> _What the exercise asks_
Copy out all the rows below, switching "image size" to "canvas size" and leaving every other word as it stands.

Item coordinate data

=====

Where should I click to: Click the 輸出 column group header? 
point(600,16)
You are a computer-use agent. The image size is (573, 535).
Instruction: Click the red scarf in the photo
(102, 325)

=====

> _Correct result_
Where should I click to: Click the 輸出 column group header? 
point(600,16)
You are a computer-use agent. The canvas size is (573, 535).
Instruction: Click the red scarf in the photo
(102, 325)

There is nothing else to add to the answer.